# STORED DATA

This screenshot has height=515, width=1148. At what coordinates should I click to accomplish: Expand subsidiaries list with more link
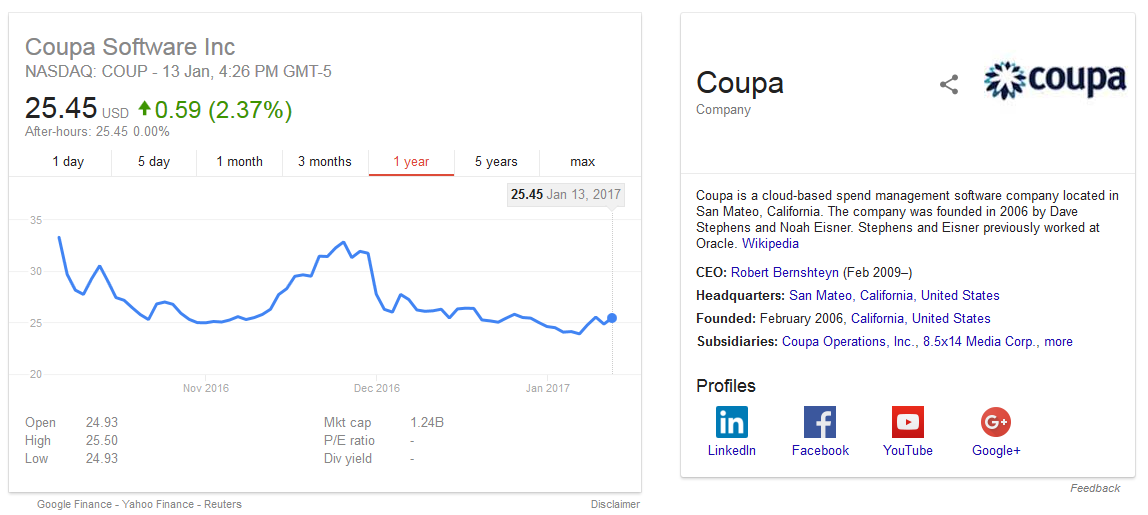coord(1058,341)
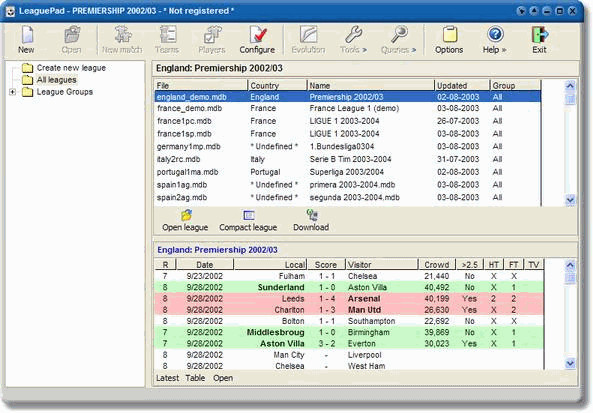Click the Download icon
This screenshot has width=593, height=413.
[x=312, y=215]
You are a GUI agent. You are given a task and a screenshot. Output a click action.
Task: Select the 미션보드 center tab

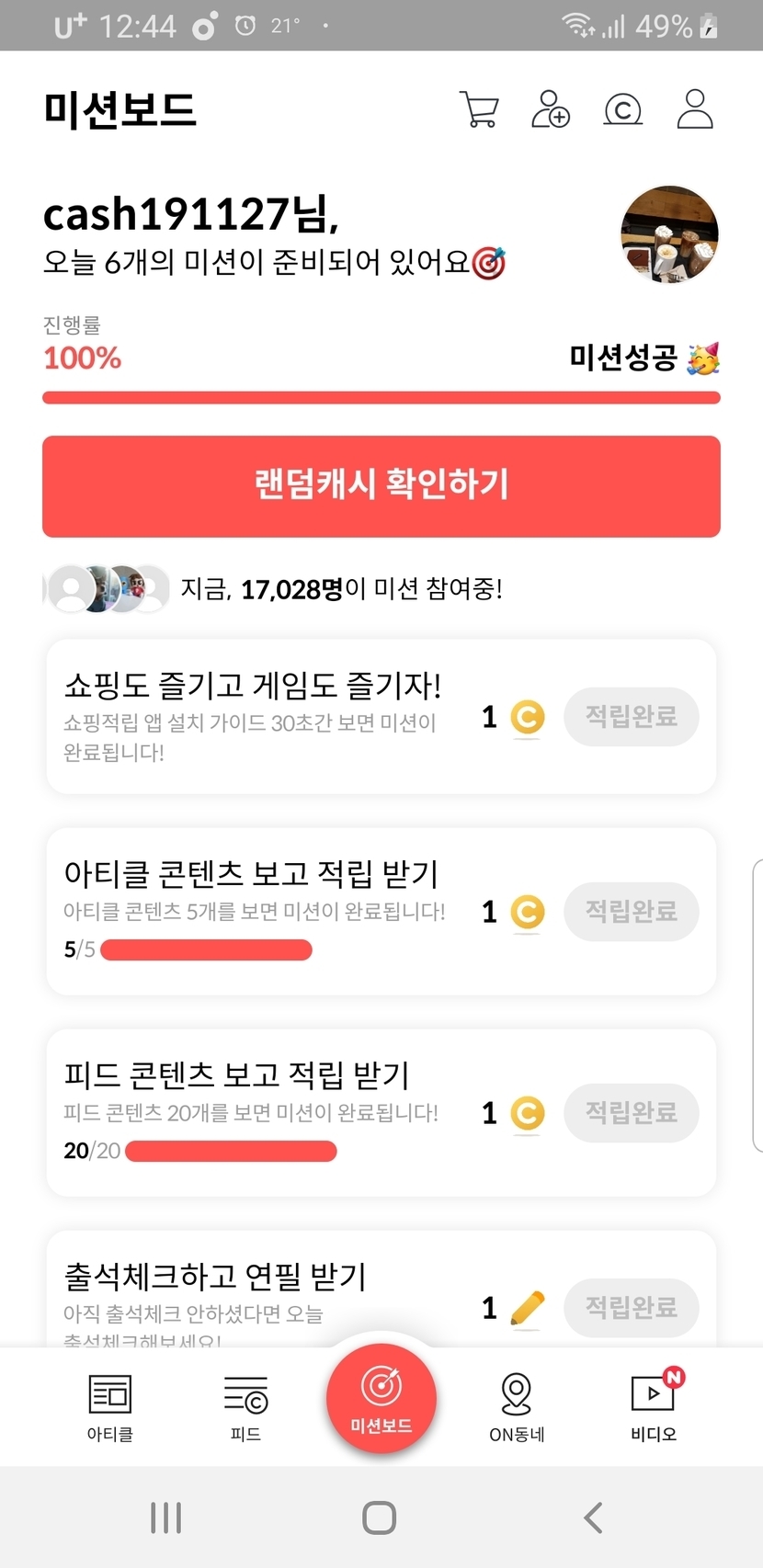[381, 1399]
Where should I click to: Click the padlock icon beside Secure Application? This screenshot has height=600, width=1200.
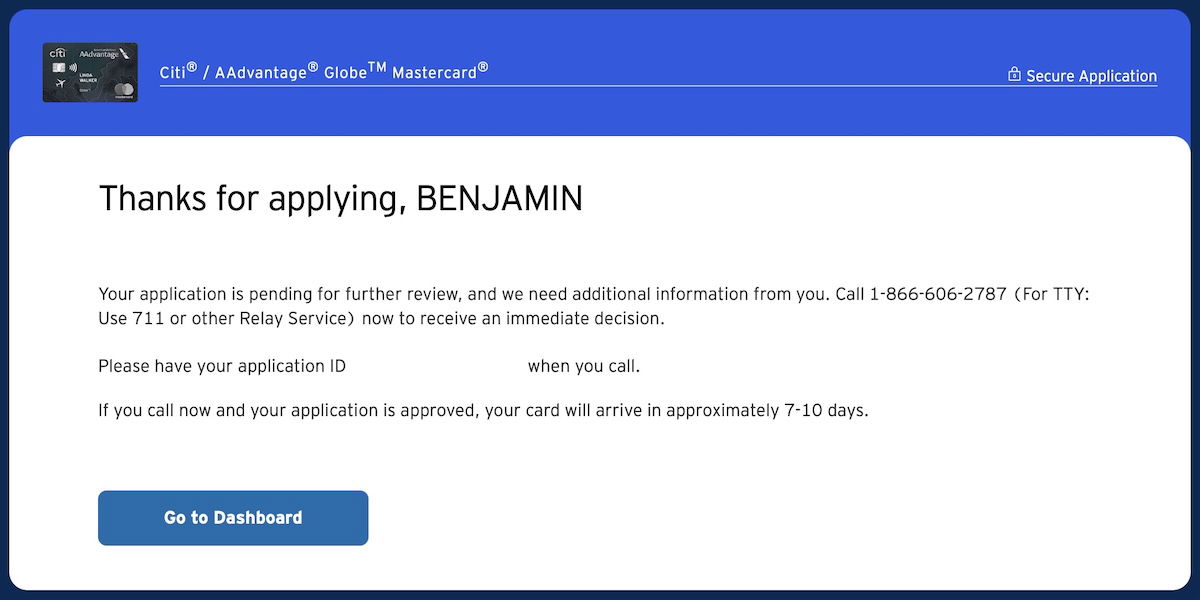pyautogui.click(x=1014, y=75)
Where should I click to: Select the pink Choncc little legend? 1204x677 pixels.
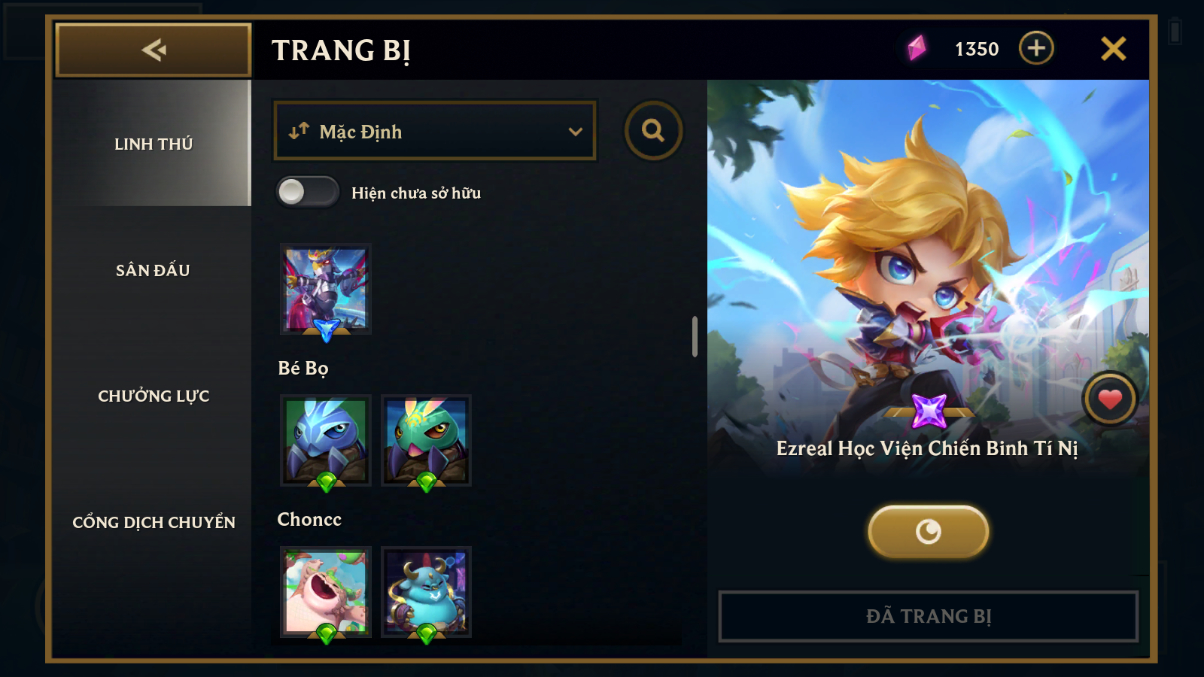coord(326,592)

# REQUIREMENT
Rewrite all the records above, replacing "Where should I click to" with "Where do I tap to" and leaving every other part unchanged. Omit the pictures from your output.

# SOLUTION FOR THIS PROBLEM
This screenshot has height=515, width=1148. At what coordinates should I click to accomplish: Expand subsidiaries list with more link
coord(1058,341)
Click the Download icon
This screenshot has width=593, height=413.
[x=312, y=215]
You are a GUI agent. You are given a task and a screenshot. Output a click action.
Task: Select the 미션보드 center tab

[381, 1399]
Where do I tap to: Click the padlock icon beside Secure Application? This screenshot has height=600, width=1200.
pyautogui.click(x=1014, y=75)
Where do I tap to: Select the pink Choncc little legend? 1204x677 pixels.
coord(326,592)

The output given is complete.